Regulators are closing banks at the fastest pace since 1992, seizing 118 lenders so far this year after shutting 140 institutions in 2009 amid loan losses stemming from the collapse of U.S. mortgage markets. The total assets for the "problem" institutions fell from $431 billion last quarter, illustrating how the smallest lenders remain the hardest hit.

Eoin Treacy's view While the US yield curve (the spread between the 10yr and 2yr) has in all likelihood topped out, monetary conditions remain extraordinarily accommodative. Not without good reason you might add since so many banks remain in trouble. However, this attitude overshadows the fact that some of the larger successful banks are making money in the current environment and while they will not all survive, those with healthier balance sheets have ample opportunity to perform over the medium term. In the short-term shares of most US financials remain under pressure and require upward dynamics to offset current scope for additional tests of underlying trading.
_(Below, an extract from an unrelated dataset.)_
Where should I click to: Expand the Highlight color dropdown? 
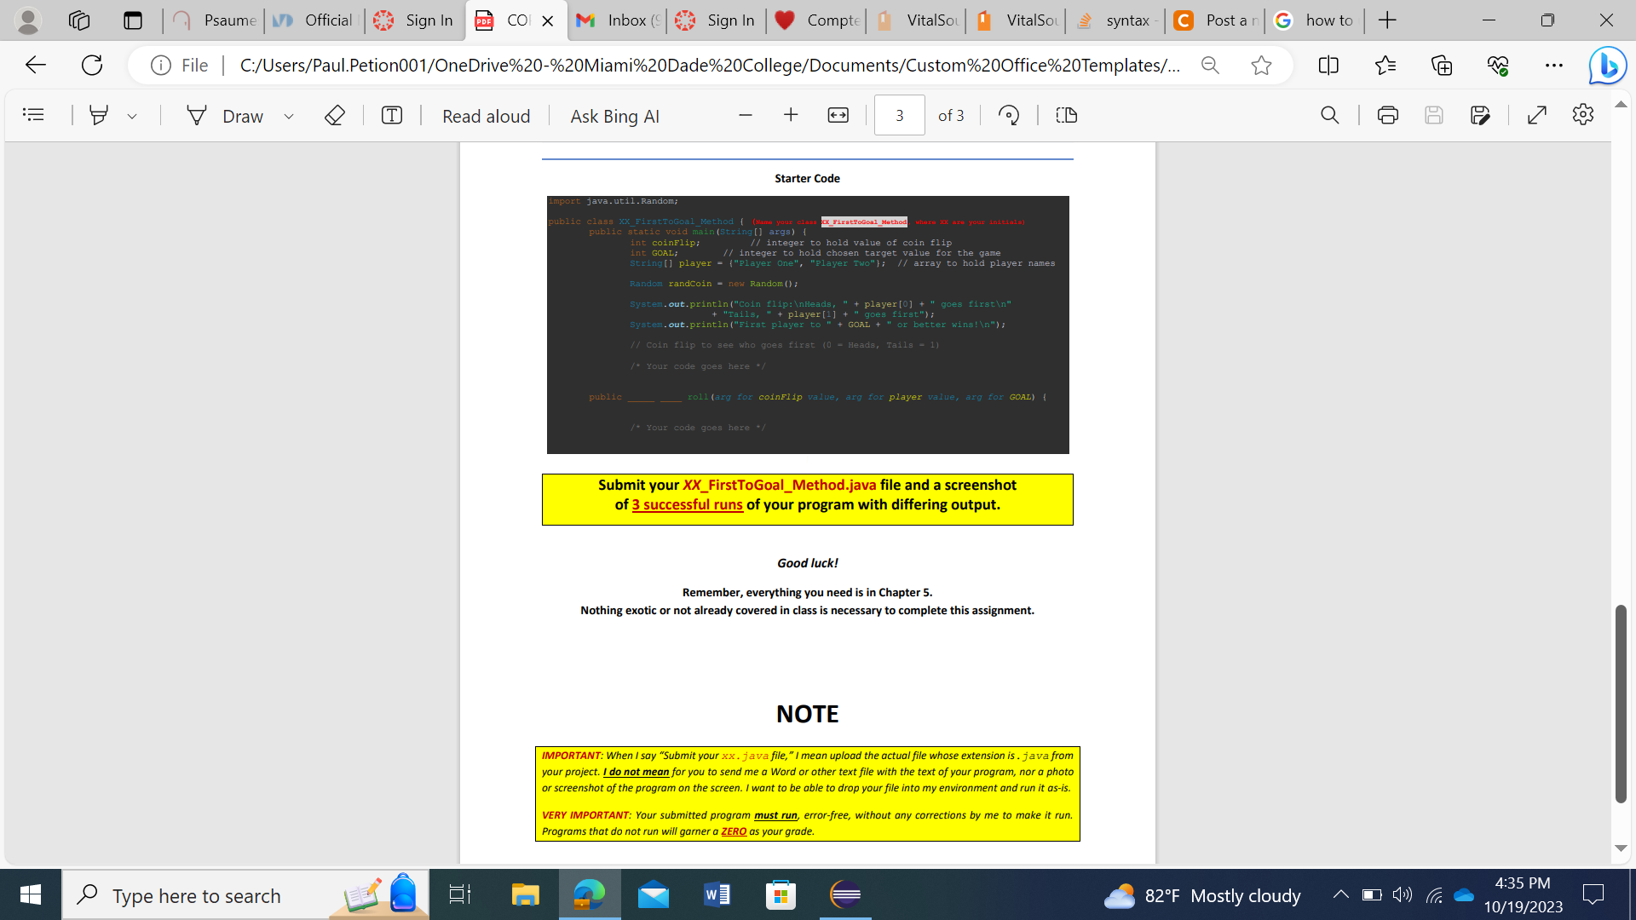click(132, 116)
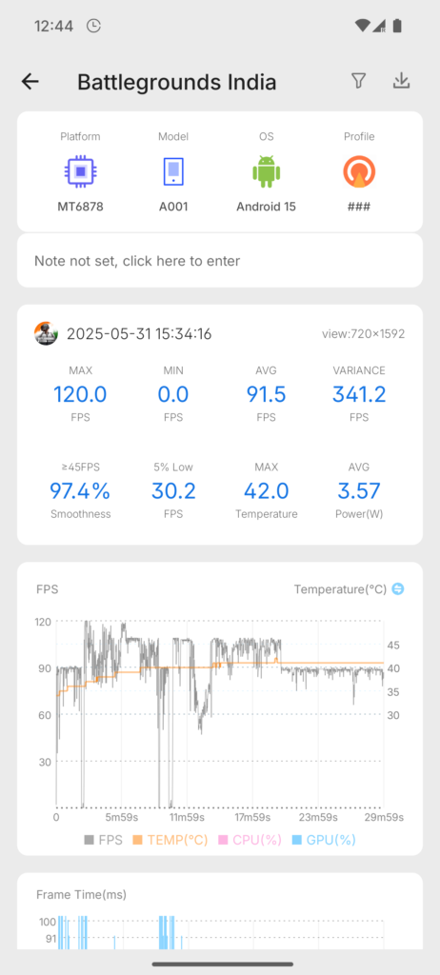Tap the 97.4% Smoothness statistic
Image resolution: width=440 pixels, height=975 pixels.
pyautogui.click(x=80, y=491)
The S&P500 Banks Index has now declined for six consecutive weeks and broke below the July low on the 19th. A clear upward dynamic would be required to check momentum, while a sustained move back above 130 would be needed to indicate demand is beginning to return to dominance beyond potential for a short-term relief rally.

Wells Fargo broke downwards from the yearlong range two weeks ago and needs an upward dynamic to check potential for some additional downside. JP Morgan has also pulled back rather sharply of late and is now testing the July lows. A sustained move back above $40 is needed to suggest demand is returning to dominance. T.Rowe Price has a relatively similar pattern.

M&T Bank and Ameriprise Financial are both outperforming at present and have held above their 200-day MAs. Sustained moves below $80 and $36 respectively would be required to question medium-term uptrend consistency.

The KBW Regional Banks Index had become somewhat overextended relative to the 200-day MA when it encountered resistance in the region of 60. It paused, mostly below 50 (in the region of the 200-day MA) from June but broke downwards once more four weeks ago and would need to hold a move back above 50 to begin to repair the technical damage already sustained.

Bank of Hawaii was among the better performers on the Index but broke below the 200-day MA two weeks ago and broke the progression of higher reaction lows last week. While it is somewhat oversold in the short-term a sustained move back above $50 is needed to check potential for an additional test of underlying trading.

Here are results of Chart Library Performance Filters for the members of the KBW Regional Banks Index. None have posted a positive return over the last 1-month of 3-month period. 4 have finished in the positive column over the last 6 months.

These are the results of a similar filter for a sample of larger US Financial Institutions most of which are in the S&P500. None are making even new 3-month highs, only two have posted a positive return over the last month and only 7 of the 47 have finished the last 3 months in positive territory.

The results of these filters reflect a large degree of commonality across the sector with just about every share having pulled back to one extent or another over the last few months. This is against a background in which banks are reporting profitable trading conditions on aggregate. Since the latter condition is likely to continue with monetary conditions so accommodative, it would appear to be only a matter of time before those with better balance sheets present favourable medium-term buying opportunities.